** Opening Exercise materials block **

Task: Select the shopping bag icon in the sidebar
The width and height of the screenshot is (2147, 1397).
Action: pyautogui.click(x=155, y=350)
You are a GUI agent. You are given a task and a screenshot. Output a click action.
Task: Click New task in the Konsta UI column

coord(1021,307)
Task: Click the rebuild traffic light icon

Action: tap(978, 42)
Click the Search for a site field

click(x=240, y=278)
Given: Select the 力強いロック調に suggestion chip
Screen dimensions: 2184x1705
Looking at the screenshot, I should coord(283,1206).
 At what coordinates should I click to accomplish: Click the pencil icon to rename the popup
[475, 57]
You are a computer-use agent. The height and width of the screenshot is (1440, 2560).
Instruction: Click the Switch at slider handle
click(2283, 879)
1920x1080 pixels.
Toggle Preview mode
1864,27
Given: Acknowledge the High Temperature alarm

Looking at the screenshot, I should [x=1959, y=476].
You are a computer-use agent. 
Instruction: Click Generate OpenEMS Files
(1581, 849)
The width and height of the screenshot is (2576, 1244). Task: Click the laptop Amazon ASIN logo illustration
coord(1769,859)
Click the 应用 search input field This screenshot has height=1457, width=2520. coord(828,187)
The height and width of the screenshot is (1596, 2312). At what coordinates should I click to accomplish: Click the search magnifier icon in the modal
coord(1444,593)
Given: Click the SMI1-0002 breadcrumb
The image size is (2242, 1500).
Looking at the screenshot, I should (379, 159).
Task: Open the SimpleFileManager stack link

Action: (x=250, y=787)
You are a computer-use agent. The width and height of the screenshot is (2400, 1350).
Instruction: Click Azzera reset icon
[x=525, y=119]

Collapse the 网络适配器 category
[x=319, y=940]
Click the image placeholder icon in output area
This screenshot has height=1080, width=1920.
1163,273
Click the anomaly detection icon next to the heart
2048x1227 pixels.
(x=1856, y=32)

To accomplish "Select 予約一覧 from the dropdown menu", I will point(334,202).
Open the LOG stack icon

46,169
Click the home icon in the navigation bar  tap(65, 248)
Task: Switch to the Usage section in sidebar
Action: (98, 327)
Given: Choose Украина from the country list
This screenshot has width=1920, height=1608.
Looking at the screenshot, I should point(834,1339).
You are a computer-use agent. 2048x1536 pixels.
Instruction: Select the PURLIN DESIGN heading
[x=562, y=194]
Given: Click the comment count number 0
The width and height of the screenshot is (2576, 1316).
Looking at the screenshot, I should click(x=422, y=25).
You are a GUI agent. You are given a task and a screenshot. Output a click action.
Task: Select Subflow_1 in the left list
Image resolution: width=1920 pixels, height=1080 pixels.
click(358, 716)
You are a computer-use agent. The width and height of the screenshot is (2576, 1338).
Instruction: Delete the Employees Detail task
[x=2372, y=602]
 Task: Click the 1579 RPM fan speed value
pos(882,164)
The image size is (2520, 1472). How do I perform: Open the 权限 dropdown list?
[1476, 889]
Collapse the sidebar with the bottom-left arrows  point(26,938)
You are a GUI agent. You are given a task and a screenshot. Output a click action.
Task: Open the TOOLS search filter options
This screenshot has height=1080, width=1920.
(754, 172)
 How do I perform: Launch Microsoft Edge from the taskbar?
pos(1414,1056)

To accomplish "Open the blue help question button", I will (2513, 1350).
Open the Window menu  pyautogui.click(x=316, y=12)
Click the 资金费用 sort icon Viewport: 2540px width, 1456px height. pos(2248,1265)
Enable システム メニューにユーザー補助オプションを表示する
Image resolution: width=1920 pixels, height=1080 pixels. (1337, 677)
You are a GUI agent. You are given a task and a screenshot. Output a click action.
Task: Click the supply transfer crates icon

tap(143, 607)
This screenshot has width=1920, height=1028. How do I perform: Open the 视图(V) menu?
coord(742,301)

** Closing Exercise materials block **

Word for word, write out the entries above again.

Task: Select the shopping bag icon in the sidebar
The width and height of the screenshot is (2147, 1397).
Action: pyautogui.click(x=155, y=350)
You are a GUI agent. You are given a task and a screenshot. Output a click action.
Task: Click New task in the Konsta UI column

coord(1021,307)
Task: Click the rebuild traffic light icon

Action: tap(978, 42)
Click the Search for a site field

click(x=240, y=278)
Given: Select the 力強いロック調に suggestion chip
Screen dimensions: 2184x1705
Looking at the screenshot, I should coord(283,1206).
 At what coordinates should I click to accomplish: Click the pencil icon to rename the popup
[475, 57]
You are a computer-use agent. The height and width of the screenshot is (1440, 2560).
Instruction: Click the Switch at slider handle
click(2283, 879)
1920x1080 pixels.
Toggle Preview mode
1864,27
Given: Acknowledge the High Temperature alarm

Looking at the screenshot, I should [x=1959, y=476].
You are a computer-use agent. 
Instruction: Click Generate OpenEMS Files
(1581, 849)
The width and height of the screenshot is (2576, 1244). Task: Click the laptop Amazon ASIN logo illustration
coord(1769,859)
Click the 应用 search input field This screenshot has height=1457, width=2520. coord(828,187)
The height and width of the screenshot is (1596, 2312). At what coordinates should I click to accomplish: Click the search magnifier icon in the modal
coord(1444,593)
Given: Click the SMI1-0002 breadcrumb
The image size is (2242, 1500).
Looking at the screenshot, I should (379, 159).
Task: Open the SimpleFileManager stack link

Action: (x=250, y=787)
You are a computer-use agent. The width and height of the screenshot is (2400, 1350).
Instruction: Click Azzera reset icon
[x=525, y=119]

Collapse the 网络适配器 category
[x=319, y=940]
Click the image placeholder icon in output area
This screenshot has height=1080, width=1920.
1163,273
Click the anomaly detection icon next to the heart
2048x1227 pixels.
(x=1856, y=32)

To accomplish "Select 予約一覧 from the dropdown menu", I will point(334,202).
Open the LOG stack icon

46,169
Click the home icon in the navigation bar  tap(65, 248)
Task: Switch to the Usage section in sidebar
Action: (98, 327)
Given: Choose Украина from the country list
This screenshot has width=1920, height=1608.
Looking at the screenshot, I should point(834,1339).
You are a computer-use agent. 2048x1536 pixels.
Instruction: Select the PURLIN DESIGN heading
[x=562, y=194]
Given: Click the comment count number 0
The width and height of the screenshot is (2576, 1316).
Looking at the screenshot, I should click(x=422, y=25).
You are a GUI agent. You are given a task and a screenshot. Output a click action.
Task: Select Subflow_1 in the left list
Image resolution: width=1920 pixels, height=1080 pixels.
click(358, 716)
You are a computer-use agent. The width and height of the screenshot is (2576, 1338).
Instruction: Delete the Employees Detail task
[x=2372, y=602]
 Task: Click the 1579 RPM fan speed value
pos(882,164)
The image size is (2520, 1472). How do I perform: Open the 权限 dropdown list?
[1476, 889]
Collapse the sidebar with the bottom-left arrows  point(26,938)
You are a GUI agent. You are given a task and a screenshot. Output a click action.
Task: Open the TOOLS search filter options
This screenshot has height=1080, width=1920.
(754, 172)
 How do I perform: Launch Microsoft Edge from the taskbar?
pos(1414,1056)

To accomplish "Open the blue help question button", I will (2513, 1350).
Open the Window menu  pyautogui.click(x=316, y=12)
Click the 资金费用 sort icon Viewport: 2540px width, 1456px height. pos(2248,1265)
Enable システム メニューにユーザー補助オプションを表示する
Image resolution: width=1920 pixels, height=1080 pixels. (1337, 677)
You are a GUI agent. You are given a task and a screenshot. Output a click action.
Task: Click the supply transfer crates icon

tap(143, 607)
This screenshot has width=1920, height=1028. How do I perform: Open the 视图(V) menu?
coord(742,301)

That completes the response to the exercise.